Knowing where to start when describing Artificial Brain‘s newest release Infrared Horizon is no easy task. There is something truly refreshing and yet totally familiar about their take on technical death metal. It has melodies that are both haunting and soaring, consequently they are inviting and revolting at the exact same time. It crushes and soars while managing to feel open and simultaneously claustrophobic. The record is amazing, truly, but it’s best described as a perfect pairing of paradoxes, an idyllic marriage of chaos and song writing genius.
The boys in Artificial Brain never relent, even on the more open moments of the songs such as the first lush break in second track “Synthesized Instinct”, which also features one of the best intros in all the death metal tracks I’ve heard through the years. One of the things I really enjoy is the great balance and natural structure of the songs. The tracks seem to build upon themselves and never have a single riff or passage out-of-place. Literally nothing ever seems forced or like it didn’t grow out of the other riff, for lack of a better description. It’s just such an organic and well conceived record that I’m hard pressed to find a major fault with it.
Released April 2017 by Profound Lore Records, a quality independent Canadian label, I’d been hearing good things about Infrared Horizon. Artificial Brain have lived up to the hype! Profound Lore specialize in artists of the most extreme nature and being an early fan of the label I’ve watched them release some of my favourite modern extreme albums. It’s getting hard to keep track, in fact, as the list of their releases grows. They are all of such a high calibre it’s like Profound Lore can’t go wrong. You could almost click “purchase” on anything that the label has to offer and be guaranteed a high quality metal release.
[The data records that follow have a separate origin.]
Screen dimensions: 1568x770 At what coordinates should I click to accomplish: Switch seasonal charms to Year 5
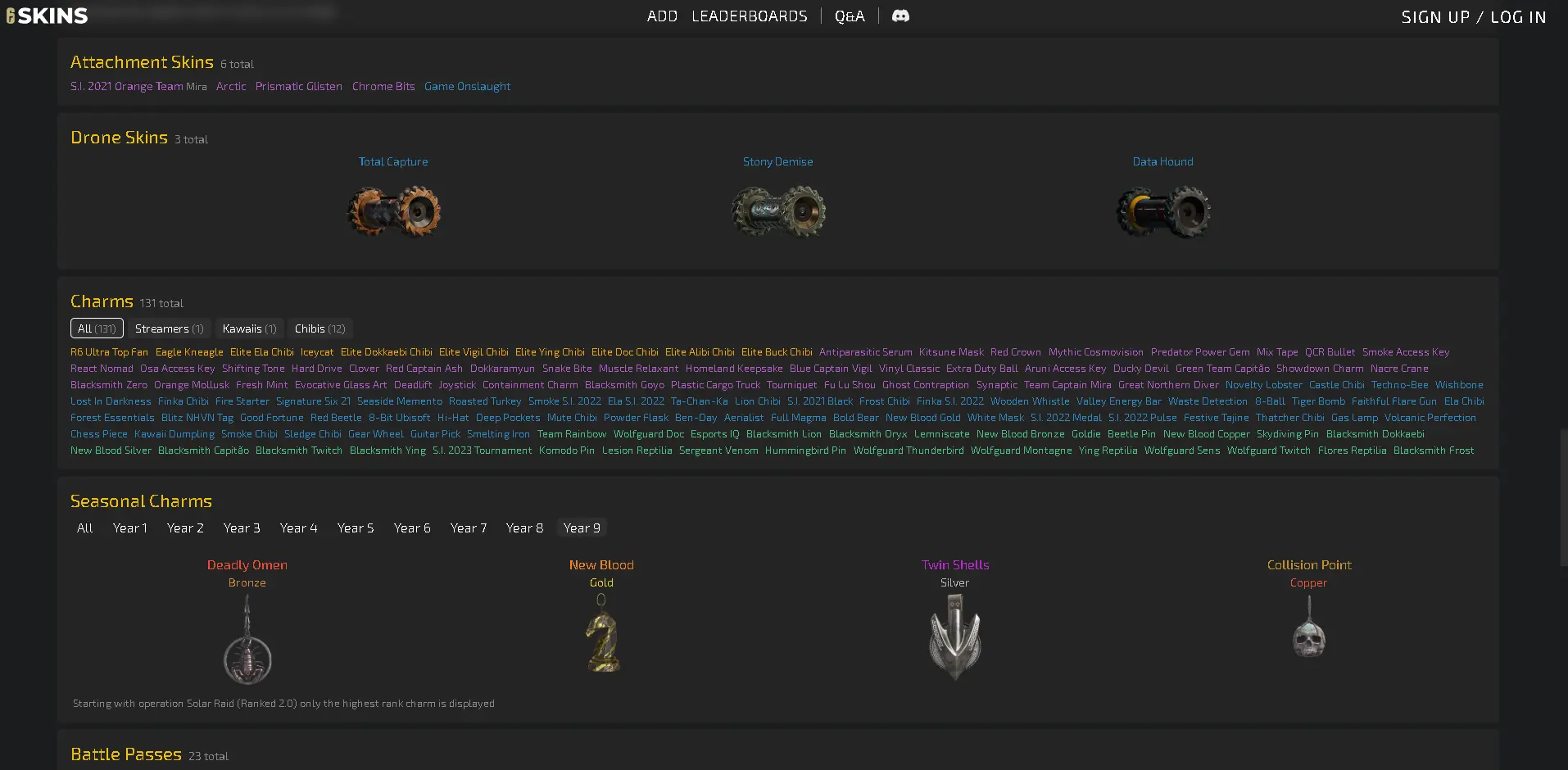coord(356,528)
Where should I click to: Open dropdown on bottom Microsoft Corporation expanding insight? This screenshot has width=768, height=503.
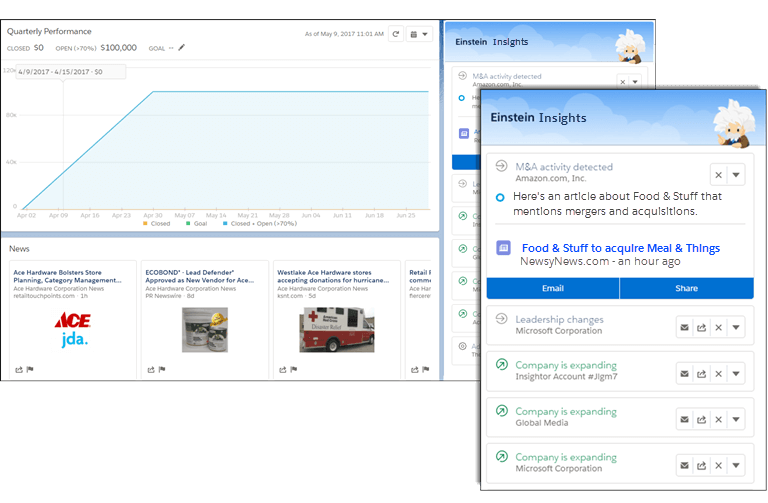pos(736,465)
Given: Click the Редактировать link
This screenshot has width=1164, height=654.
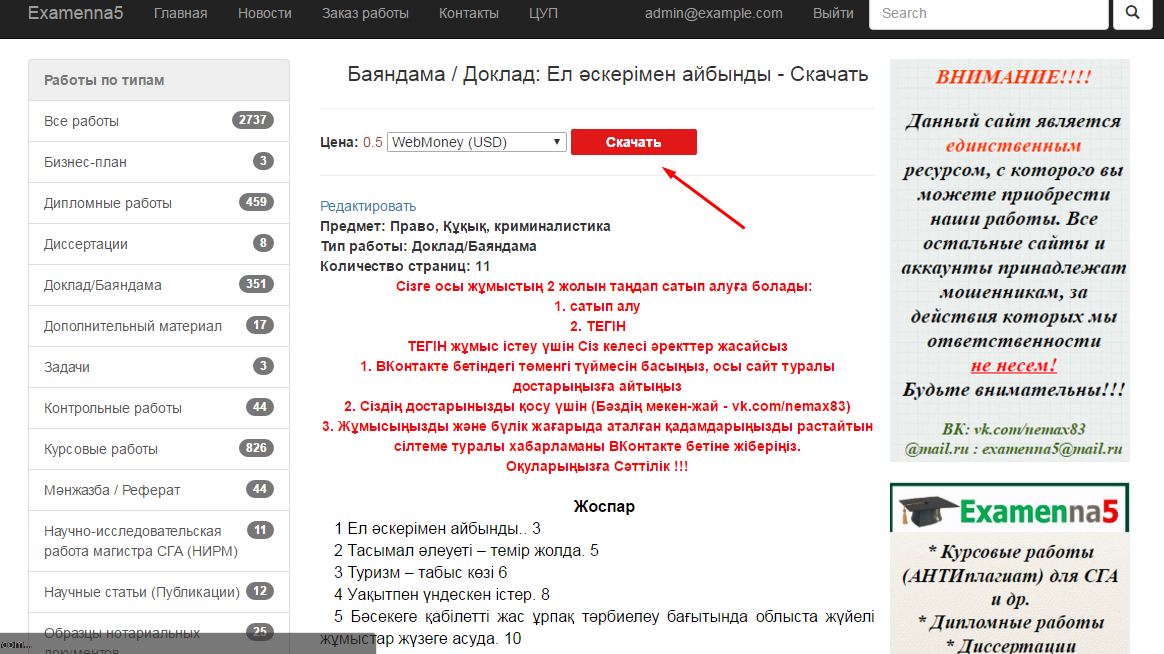Looking at the screenshot, I should pos(368,206).
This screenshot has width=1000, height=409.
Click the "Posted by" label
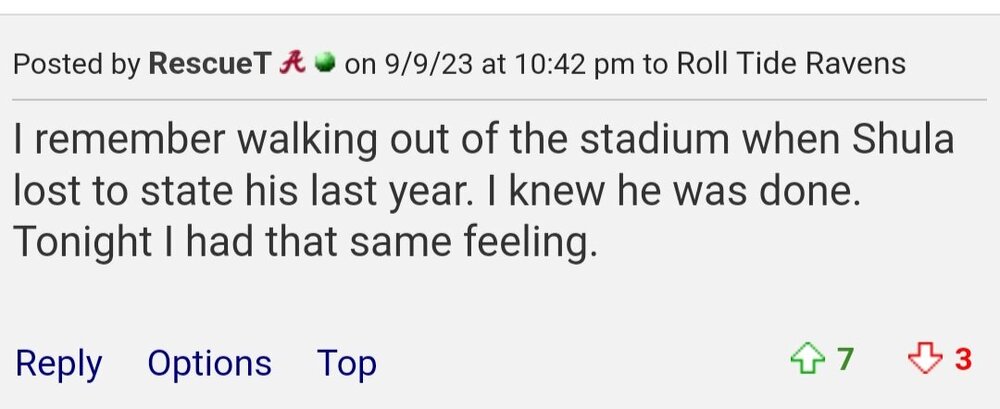tap(77, 64)
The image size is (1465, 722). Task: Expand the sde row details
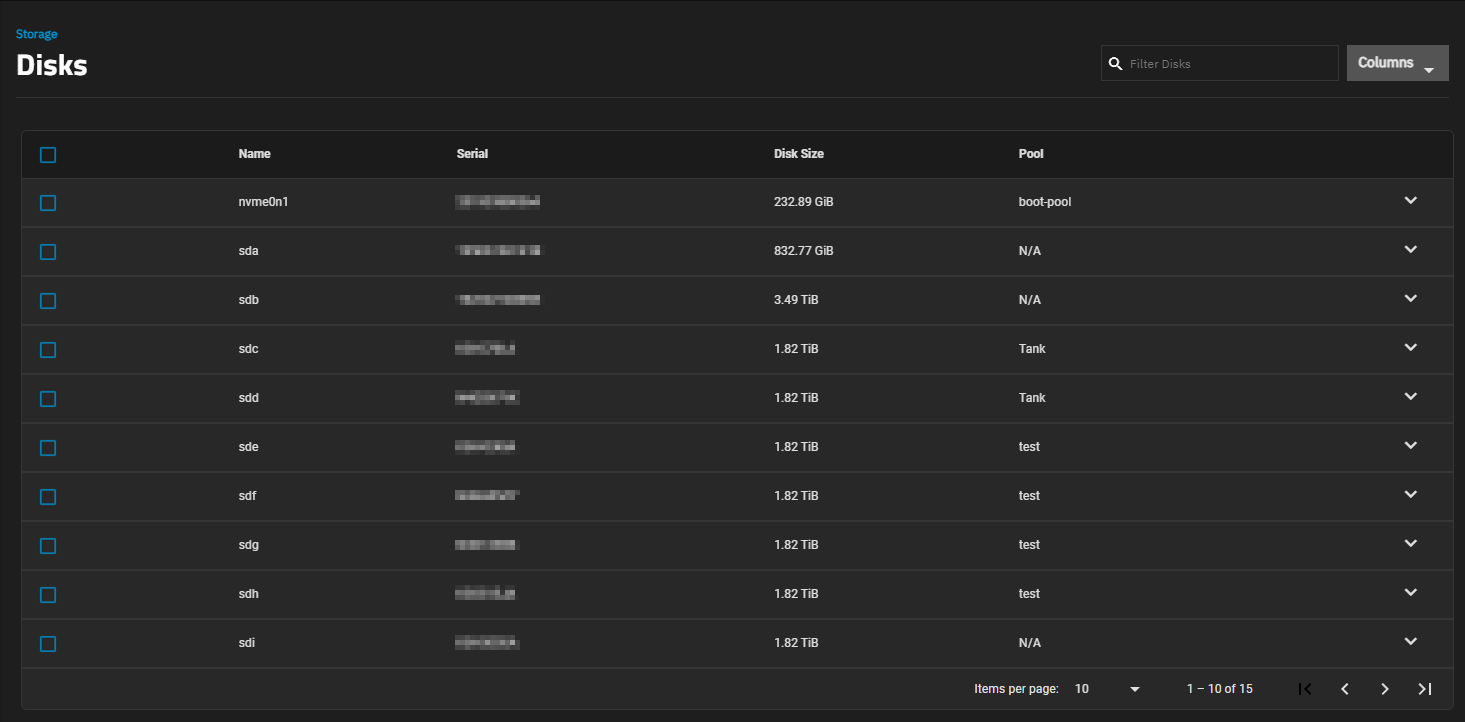tap(1410, 446)
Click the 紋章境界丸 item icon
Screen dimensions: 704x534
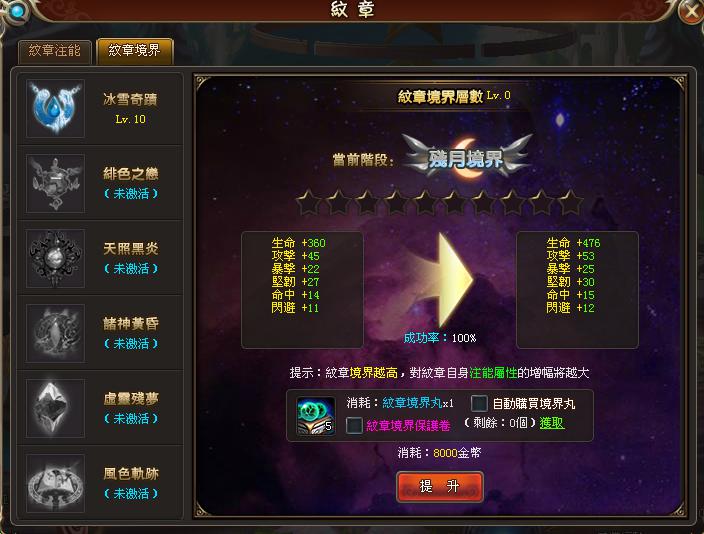(x=316, y=415)
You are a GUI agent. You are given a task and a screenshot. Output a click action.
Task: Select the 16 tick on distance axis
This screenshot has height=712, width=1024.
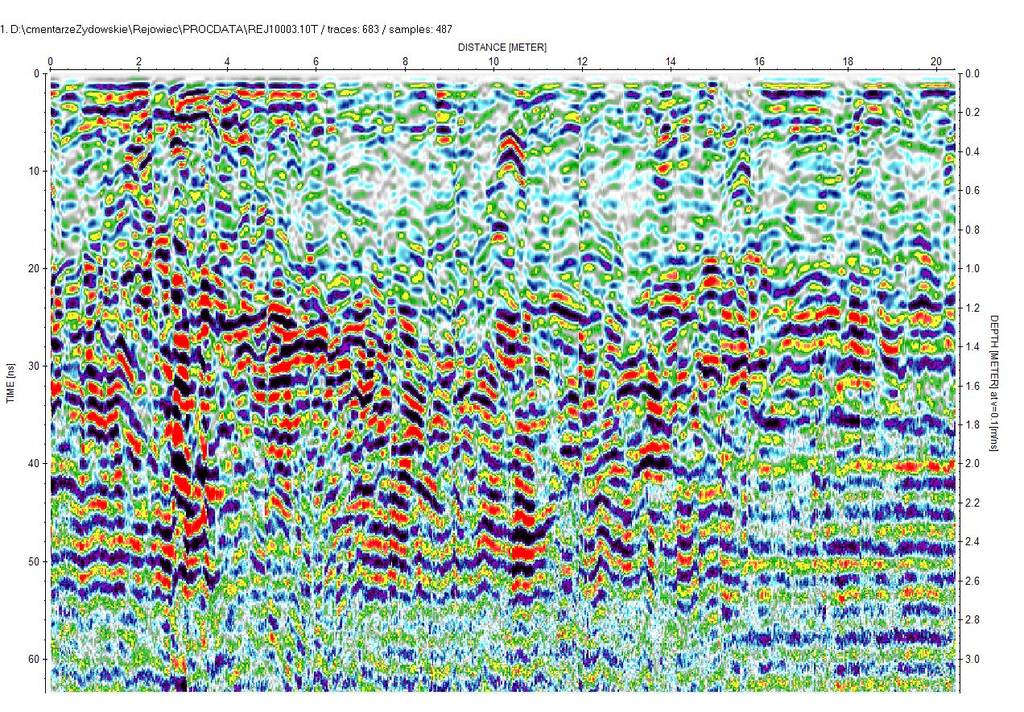coord(759,62)
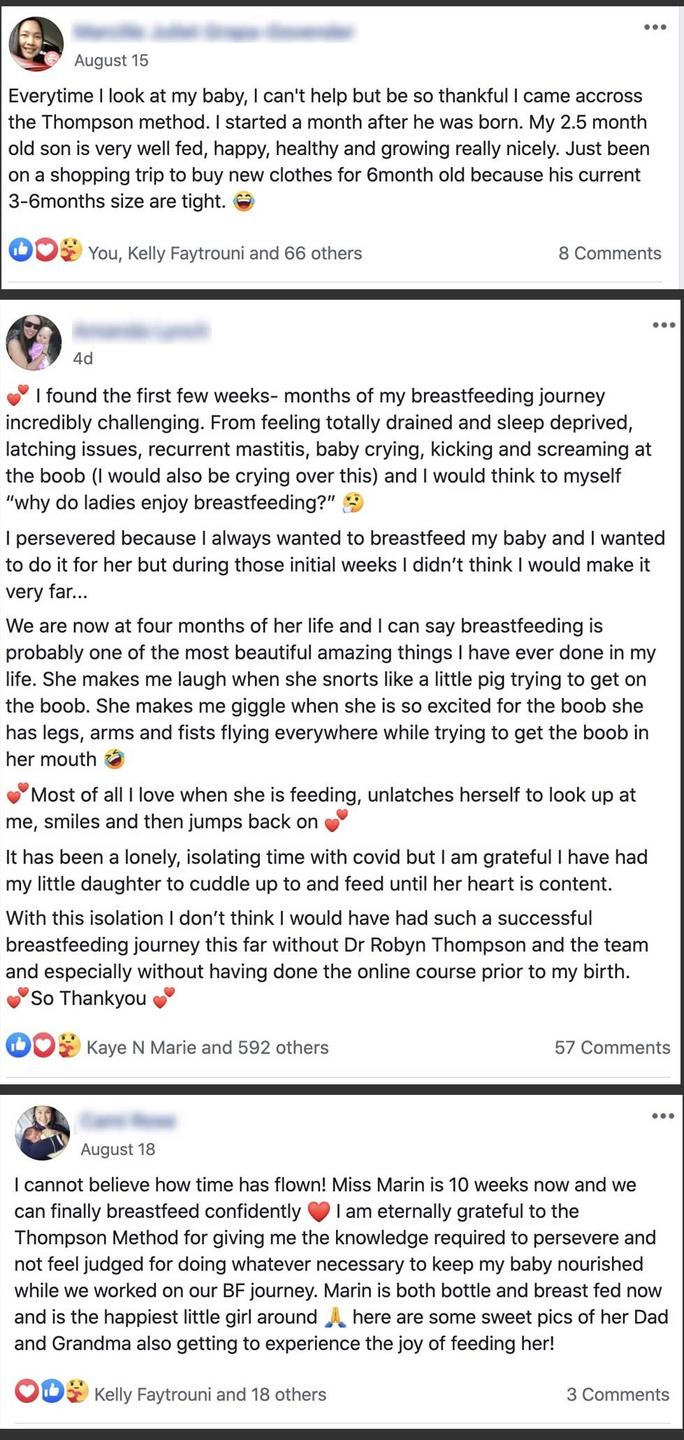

Listening to Infrared Horizon, at times I am reminded of label mates Krallice, Gorguts, Deathspell Omega and Immolation, but it’s impossible to really pin anything down and I feel confident saying this band is truly an original and welcome addition to New York Death Metal and the genre in general. The track “Estranged From Orbit”, which features some amazing changes in vocalist Will Smith’s inflection, is underpinned by some superb melodies that I think any fans of quality guitar playing would appreciate. It’s not to say they sound like Krallice or any of the myriad other bands their Facebook page lists. Nor do they sound like Revocation, guitarist Dan Gargiulo’s former band. Artificial Brain are carving their own surgically clean path of technical death metal, but they do give nods to the music they enjoy.
When I read their list of influences and comparative bands I am not at all shocked by the roster before me. They seem able to draw on the sounds and styles of their many influences without sounding like clones or in any way becoming redundant. “Anchored to the Inlayed Arc” showcases some familiar feeling changes in tempo and dynamics; think Morbid Angel or Immolation, all through it’s duration, even giving the drums room for some of the best blastbeat sections of the album. Possibly my favourite moment on the entire record is at around the 36:02 mark when “Vacant Explorer” begins to open up and break down almost as if it was being consumed by the forces of entropy. It’s a feeling much like you might find on a track from the classic Obscura by Gorguts.
The recording and overall production of this album is also top-notch and makes listening to it pleasurable as well. The guitars are warm and full most of the time, but become sharp and cold when they need to be during the leads. The drums are incredibly well-defined and complement the full bouncy sounding bass. I’ve noticed I am particularly fond of the ride and crash cymbal sounds on the recording as they cut through even the most mathematical passages. The low end on this album is warmly present, filling out the sonic spectrum when the guitars sort of lose it and spazz out, spinning into the nether reaches of the cosmos during the icier leads.
This year has been full of some surprisingly great technical death metal records so far, but I have to say that I was not expecting this high of quality from the genre. Infrared Horizon is an album that might be setting new standards if not at least setting the bar much much higher. If independent metal labels like Profound Lore are releasing such quality albums, the larger labels had better be worried. In my opinion Artificial Brain and Profound Lore have conspired to release what I am sure will remain a death metal masterpiece in the eyes of many for years to come.